Notevole è anche l’attenzione posta al tipo di coltivazione, in particolare da parte di quei proprietari che riponevano gran parte delle loro fortune economiche sulla proprietà agricola e sui suoi prodotti: sono numerose le avvertenze in questo ambito da parte degli scrittori di cose naturalistiche, dai Saserna (probabilmente originari del piacentino), a Varrone, Columella, Plinio: diversificare la propria produzione rispetto a quella del vicino, fare attenzione a certe “incompatibilità” fra prodotti, ai benefici che accrescono il valore di una proprietà (ad es. la vicinanza di una strada o di un corso d’acqua), alle caratteristiche del terreno: in quello sabbioso del ravennate erano particolarmente coltivati gli asparagi, e non è un caso che le tavole in bronzo da Veleia (un vero e proprio catasto agrario, anche se collegato alla concessione di prestiti da parte dell’imperatore) ricordino spesso un fiume o una strada come elemento di confine di una proprietà. Ma queste informazioni si incontrano anche in scrittori non specialisti, perché riguardano la loro stessa vita e la loro fortuna: chi non si stupisce all’idea che Cicerone (ad fam., 16,18,2) si preoccupasse della coltivazione dei fiori nelle sue proprietà e del guadagno che ne avrebbe tratto?
In una regione in parte montuosa come l’Emilia Romagna era sviluppato l’allevamento del bestiame e la conseguente lavorazione della carne: dall’alta Val Marecchia fino al piacentino erano frequenti i pascoli. Conosciamo così a Bologna la stele di un macellaio, raffigurato mentre compie il suo lavoro di tagliare la carne che dovrà mettere in vendita; due stele “gemelle” riferite l’una alla pastorizia e l’altra, secondo una suggestiva ipotesi, alla trasformazione della carne, tritata per farla divenire una mortadella ante litteram ce lo attestano.

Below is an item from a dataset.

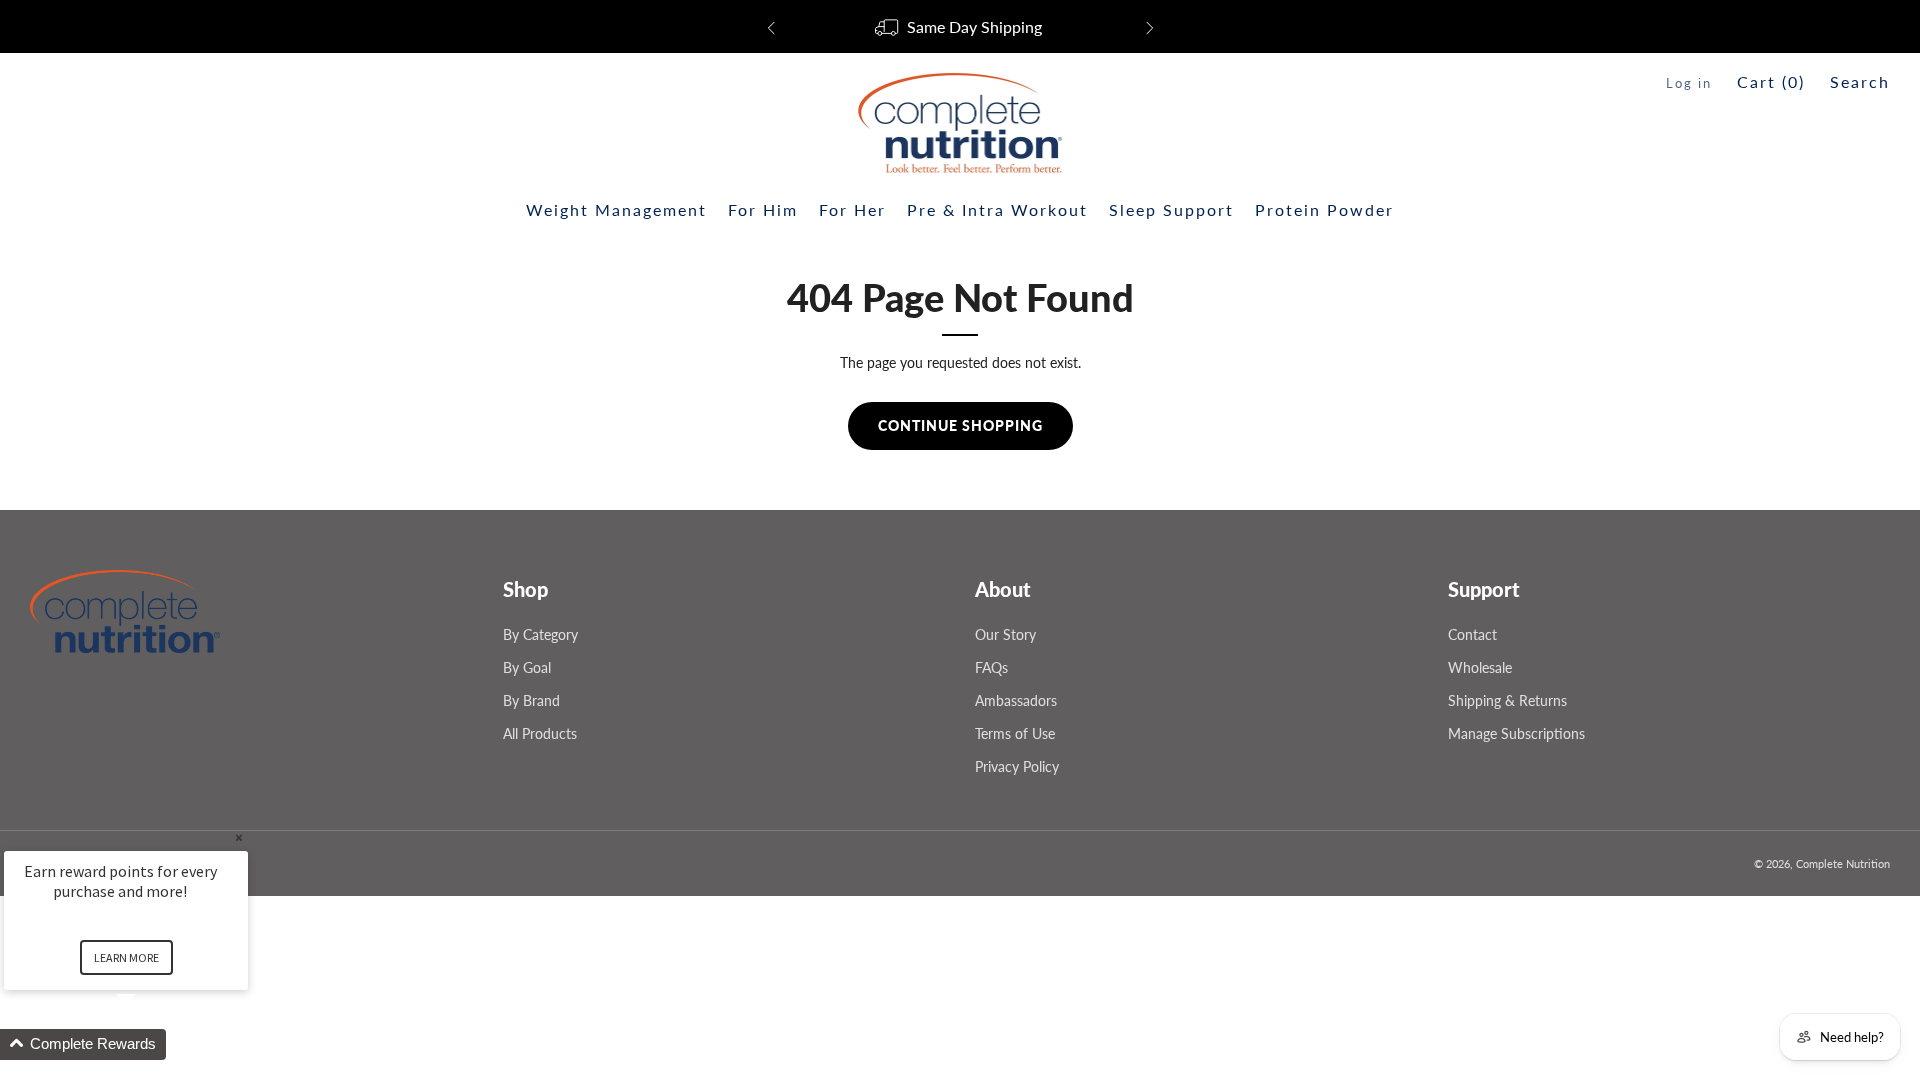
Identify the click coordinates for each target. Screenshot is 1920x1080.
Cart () (1771, 81)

Nel mondo romano è ben nota una realtà abitativa ed economica che unisce la terra al mare, le c.d. villae maritimae, che non sono solo luoghi di ozio riservati a pochi privilegiati, ma anche luoghi di produzione economica. Il mare, secondo la giurisprudenza romana, è res communis, proprietà di tutti, e i suoi frutti, i pesci, sono res nullius, proprietà di nessuno fino a che il pescatore non se ne appropria, come afferma il giurista Celso nel Digesto (L, 39). Accanto al pescatore solitario, va ricordato che molte delle coste alte dell’Italia sono ricche di siti con peschiere create apposta per l’allevamento dei pesci, comprese le ostriche. Un vero e proprio affare, tanto è vero che, a stare alle fonti (Columella, Plinio), imprenditori come C. Sergius Orata o Licinius Murena [con cognomi significativi] vi si dedicarono non gulae causa, sed avaritia (Plinio, Storia Naturale, 9,168). Il pesce, si sa, va venduto fresco, forse direttamente dal pescatore, o va conservato col sale, o ridotto a salse, come il garum per la cui produzione si creano vere e proprie industrie di trasformazione e di esportazione del prodotto.
La costa adriatica dell’Emilia Romagna si prestava piuttosto ad insediamenti militari (la base della flotta di Ravenna ne è la testimonianza più evidente), ma ciò non toglie che fossero di uso comune piatti e stoviglie appositamente predisposti per il pesce.